Provided passage:
********
French businessman (born 1972)

Alexandre Bompard (born 4 October 1972) is a French businessman. He has been the chairman and CEO of the retail multinational Carrefour since July 2017. He was chairman and CEO of Fnac (books and multimedia retailer) from 2010 to 2017, and of Europe 1 (radio station) from 2008 to 2010.

== Early life ==
Alexandre Bompard was born on 4 October 1972 in Saint-Étienne, France. He is the son of Alain Bompard, a businessman and president of the AS Saint-Étienne football club from 1997 to 2003.

Bompard graduated from Sciences Po Paris in 1994 and was admitted to the École nationale d'administration where he graduated with the 1999 promotion Cyrano de Bergerac.

==Career==
After graduation, Bompard joined the Inspection générale des finances. He was a junior inspector until 1999 before being promoted to finance inspector in 2002. After working as a project manager for the chief director of the Inspection générale des finances, he became in 2003 a technical advisor to François Fillon, then Minister of Social Affairs, Labour and Solidarity.
********
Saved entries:
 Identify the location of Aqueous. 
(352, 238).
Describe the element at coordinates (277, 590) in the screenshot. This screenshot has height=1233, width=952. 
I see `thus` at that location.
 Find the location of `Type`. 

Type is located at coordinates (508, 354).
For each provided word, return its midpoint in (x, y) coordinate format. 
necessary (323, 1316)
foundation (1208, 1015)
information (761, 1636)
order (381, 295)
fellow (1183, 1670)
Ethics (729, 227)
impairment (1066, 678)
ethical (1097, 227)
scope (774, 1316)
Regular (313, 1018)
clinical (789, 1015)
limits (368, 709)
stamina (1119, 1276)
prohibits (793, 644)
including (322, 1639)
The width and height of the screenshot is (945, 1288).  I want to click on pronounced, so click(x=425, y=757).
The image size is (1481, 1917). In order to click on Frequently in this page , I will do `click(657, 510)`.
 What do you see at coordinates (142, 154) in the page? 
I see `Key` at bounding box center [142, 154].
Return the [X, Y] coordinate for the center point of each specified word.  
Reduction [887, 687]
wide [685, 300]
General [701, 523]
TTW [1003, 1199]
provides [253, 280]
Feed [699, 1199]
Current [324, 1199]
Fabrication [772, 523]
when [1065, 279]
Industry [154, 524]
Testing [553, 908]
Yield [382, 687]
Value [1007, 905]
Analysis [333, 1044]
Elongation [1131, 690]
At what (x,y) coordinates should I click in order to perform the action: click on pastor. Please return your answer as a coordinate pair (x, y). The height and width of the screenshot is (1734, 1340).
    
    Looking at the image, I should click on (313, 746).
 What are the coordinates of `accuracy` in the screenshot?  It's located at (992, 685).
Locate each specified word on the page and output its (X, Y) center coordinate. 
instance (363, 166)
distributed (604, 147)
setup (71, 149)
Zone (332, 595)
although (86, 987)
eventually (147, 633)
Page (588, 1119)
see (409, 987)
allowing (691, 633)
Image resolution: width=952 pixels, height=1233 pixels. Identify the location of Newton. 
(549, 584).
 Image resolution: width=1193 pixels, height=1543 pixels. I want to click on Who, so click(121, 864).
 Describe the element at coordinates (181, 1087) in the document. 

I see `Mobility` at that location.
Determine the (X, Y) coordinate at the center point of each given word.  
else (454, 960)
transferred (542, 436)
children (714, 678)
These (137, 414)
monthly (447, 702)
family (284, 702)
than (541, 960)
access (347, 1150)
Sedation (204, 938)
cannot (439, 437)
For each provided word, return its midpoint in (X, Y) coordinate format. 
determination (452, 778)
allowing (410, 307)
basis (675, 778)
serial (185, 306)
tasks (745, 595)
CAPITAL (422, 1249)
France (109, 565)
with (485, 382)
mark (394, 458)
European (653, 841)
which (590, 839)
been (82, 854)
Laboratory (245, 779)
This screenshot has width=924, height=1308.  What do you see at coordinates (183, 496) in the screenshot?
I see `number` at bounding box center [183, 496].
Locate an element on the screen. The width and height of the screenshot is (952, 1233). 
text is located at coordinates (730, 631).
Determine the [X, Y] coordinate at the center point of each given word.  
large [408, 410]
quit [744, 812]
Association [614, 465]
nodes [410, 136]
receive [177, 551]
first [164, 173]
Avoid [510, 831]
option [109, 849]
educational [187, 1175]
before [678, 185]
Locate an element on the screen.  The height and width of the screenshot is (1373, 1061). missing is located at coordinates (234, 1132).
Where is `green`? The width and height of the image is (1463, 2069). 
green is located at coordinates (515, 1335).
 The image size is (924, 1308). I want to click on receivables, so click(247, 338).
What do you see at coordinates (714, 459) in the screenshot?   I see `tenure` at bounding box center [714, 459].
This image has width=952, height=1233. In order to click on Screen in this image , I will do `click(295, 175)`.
********
Work request A: Name every organization that the Alexandre Bompard biography says he served as chairman and CEO.
Work request B: Rewrite part of the Alexandre Bompard biography, replacing "Inspection générale des finances" with "General Inspectorate of Finances" throughout. Begin at the words "Bompard graduated from" and stop after "Labour and Solidarity.".

Your response A: Carrefour, Fnac, Europe 1

Your response B:
Bompard graduated from Sciences Po Paris in 1994 and was admitted to the École nationale d'administration where he graduated with the 1999 promotion Cyrano de Bergerac.

==Career==
After graduation, Bompard joined the General Inspectorate of Finances. He was a junior inspector until 1999 before being promoted to finance inspector in 2002. After working as a project manager for the chief director of the General Inspectorate of Finances, he became in 2003 a technical advisor to François Fillon, then Minister of Social Affairs, Labour and Solidarity.